A firefighter was transported to a hospital in an ambulance Sunday after he went into the station and discovered the utility fire truck had been running since Friday night. The matter is under investigation, Town Manager Amanda Allen said.
A firefighter was transported to a hospital in an ambulance Sunday after he went into the station and discovered the utility fire truck had been running since Friday night. The matter is under investigation, Town Manager Amanda Allen said. (Photo/Livermore Maine Fire Rescue)

"A truck was left on over the weekend and a firefighter was transported to ( Franklin Memorial Hospital in Farmington) on Sunday to be evaluated for carbon monoxide," she wrote. As of Tuesday, she was still waiting to speak to one more firefighter.

There was a fire call at about 7:45 p.m. Friday and afterward, the truck was brought back to the station and plugged in by another firefighter, former Livermore Falls firefighter Brian Harbaugh said.

It runs on gasoline but needs to be plugged in for battery purposes for lights and sirens and other equipment, he said.

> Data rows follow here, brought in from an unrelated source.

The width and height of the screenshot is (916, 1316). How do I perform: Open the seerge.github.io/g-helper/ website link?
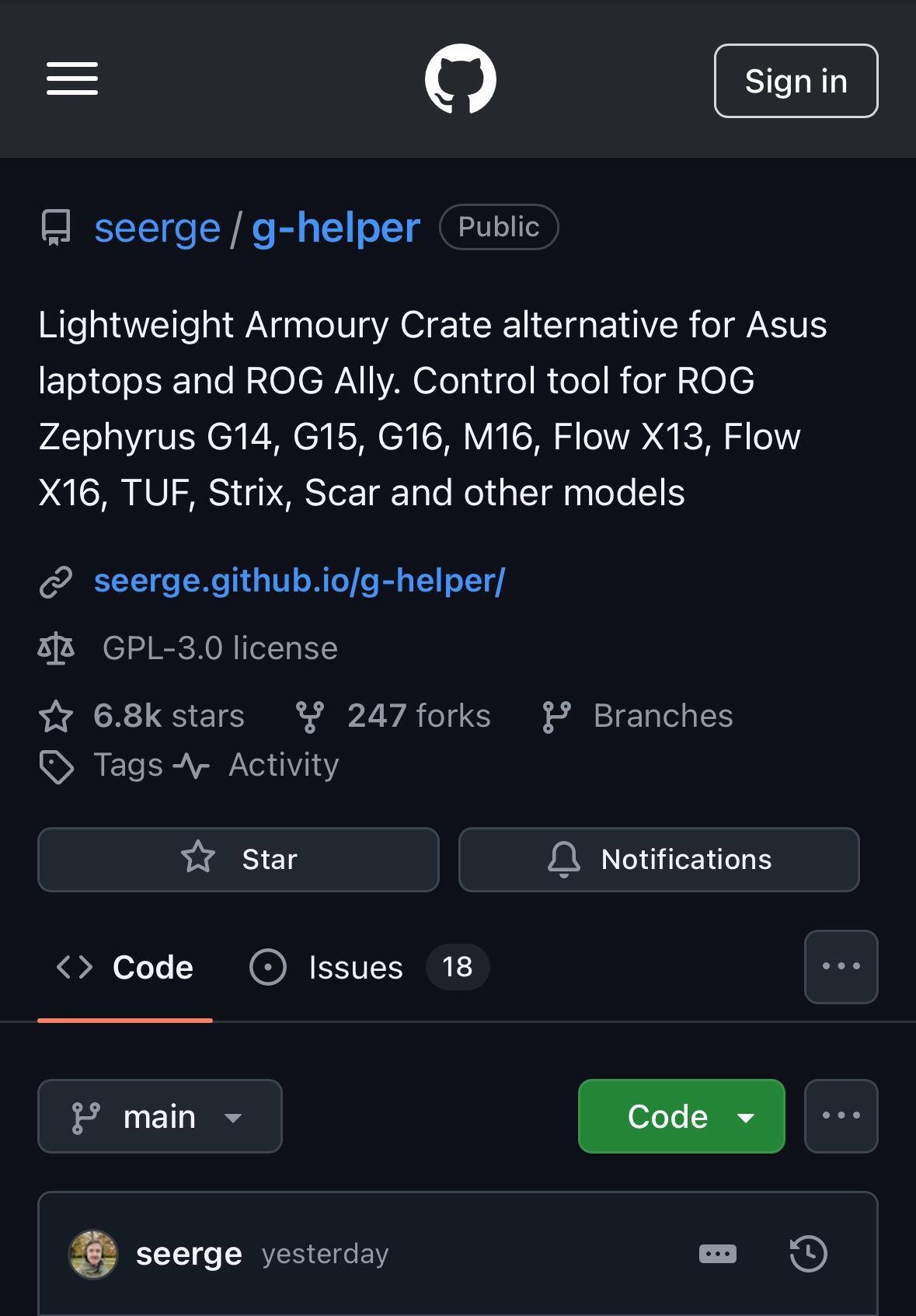click(299, 581)
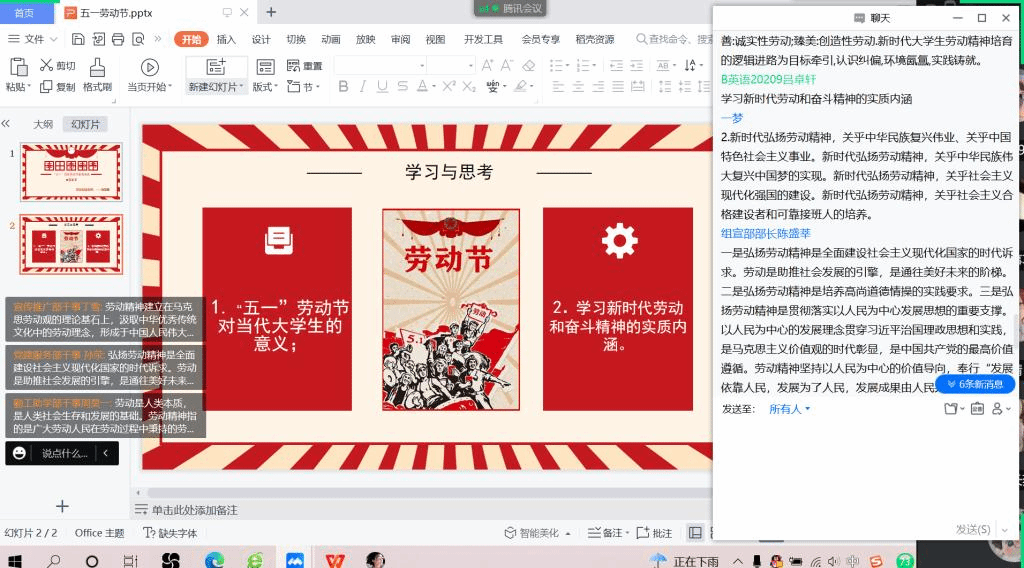
Task: Click the 6条新消息 new messages button
Action: pos(974,384)
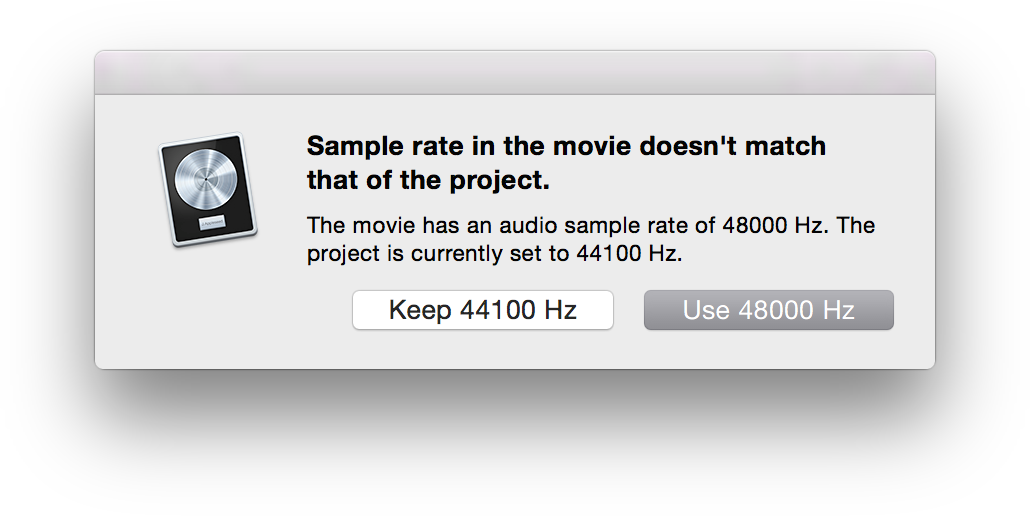Click the words "that of the project."
Viewport: 1030px width, 516px height.
(428, 181)
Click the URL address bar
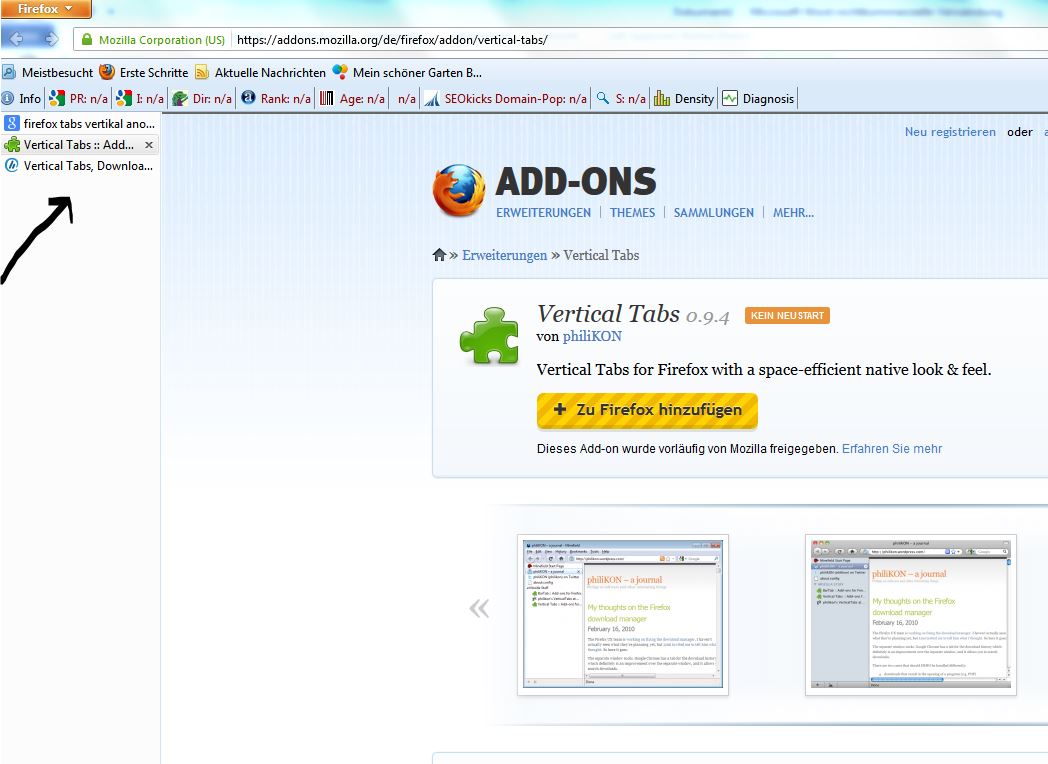The height and width of the screenshot is (764, 1048). click(x=600, y=40)
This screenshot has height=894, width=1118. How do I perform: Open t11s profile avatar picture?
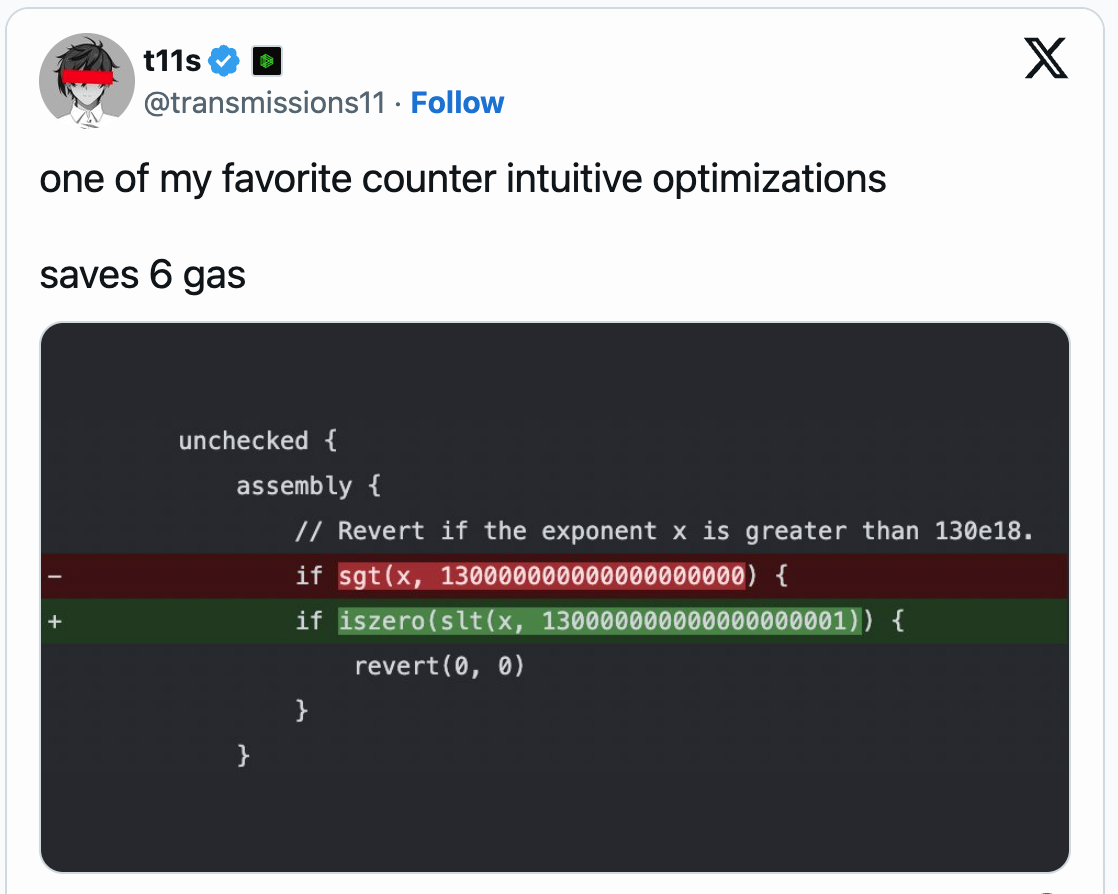pos(87,81)
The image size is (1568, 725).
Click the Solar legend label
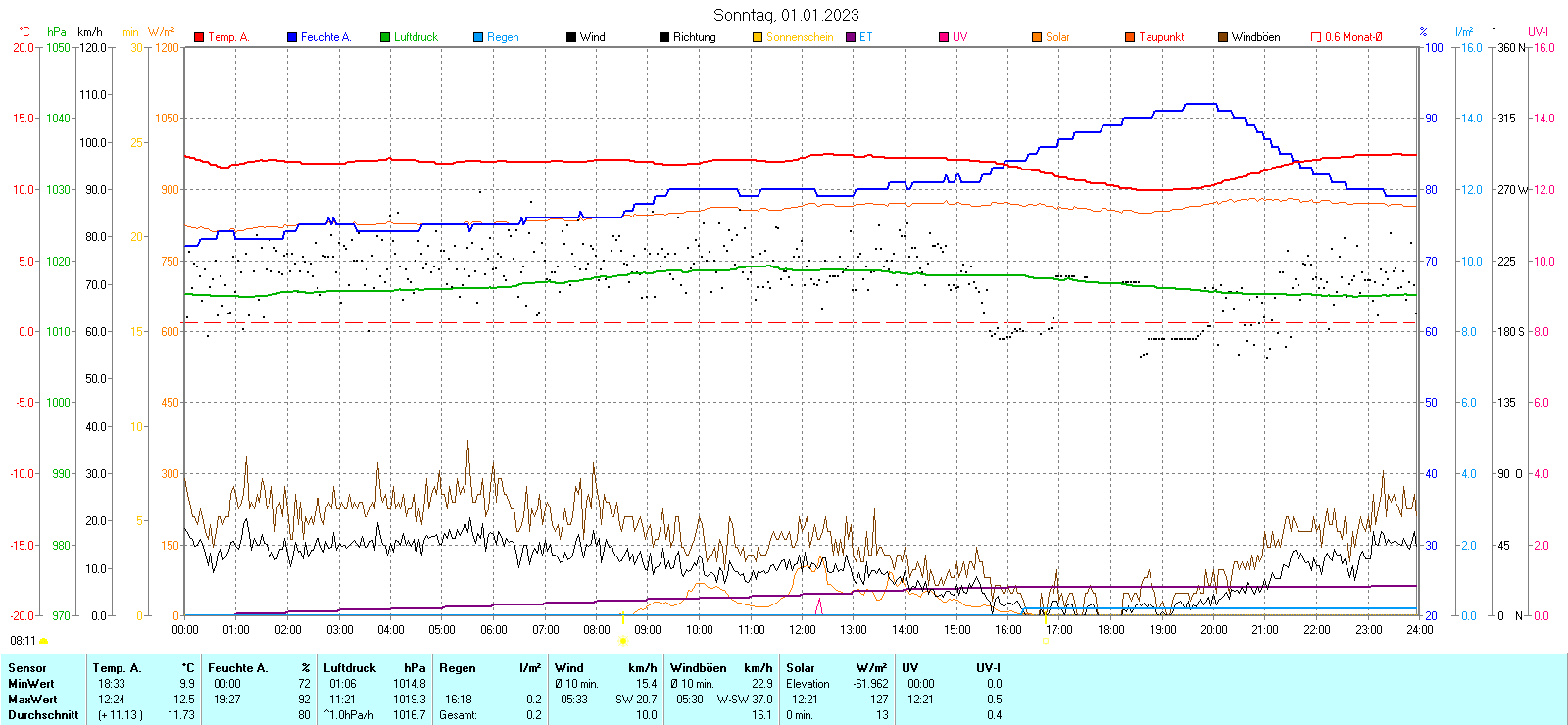[x=1057, y=37]
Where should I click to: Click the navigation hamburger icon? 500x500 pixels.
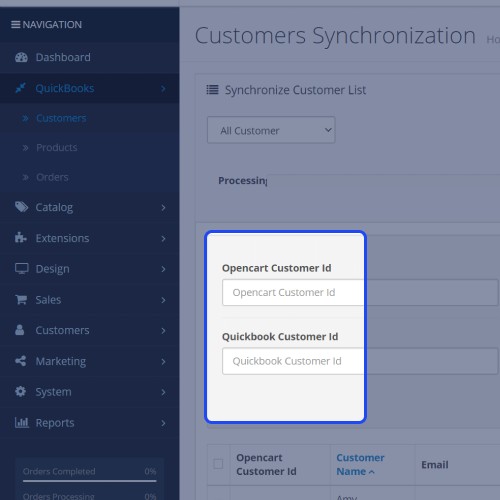(15, 25)
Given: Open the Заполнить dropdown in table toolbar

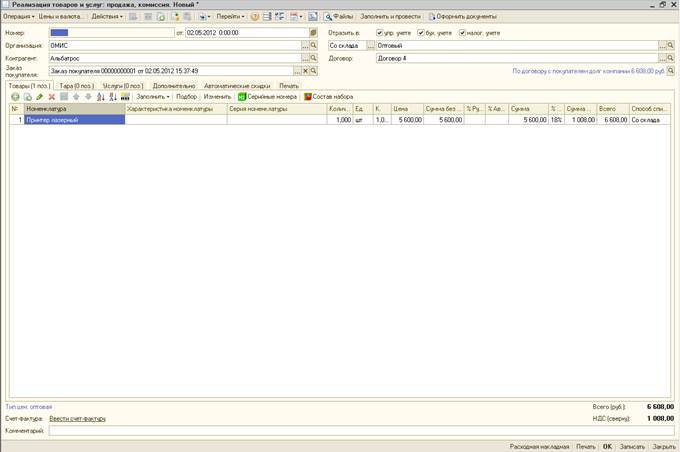Looking at the screenshot, I should click(153, 96).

Harbaugh went to the station at about 10 a.m. Sunday to pick up paperwork so firefighters could get paid. He discovered the department pickup truck running and there was a high level of carbon monoxide concentration in the building. He estimated the truck had been going for about 36 hours.

He got out of the station quickly but had a headache and was tired and nauseous and had a weird taste in his mouth, he said. He called to have a NorthStar EMS ambulance come. He put a shirt over his face and opened four doors to vent the station.

He was evaluated at the hospital. After venting the station and breathing in two tanks of oxygen at the hospital, the carbon monoxide was pushed out of his system, he said.

He resigned from the department as of Monday because he felt he was not supported by the administration. He is still serving on the Jay Fire Rescue Department.

"Multiple factors are going on with what happened last weekend," Allen said. "Multiple firefighters are being investigated. The department has the full support of the administration. I need more time to investigate the situation."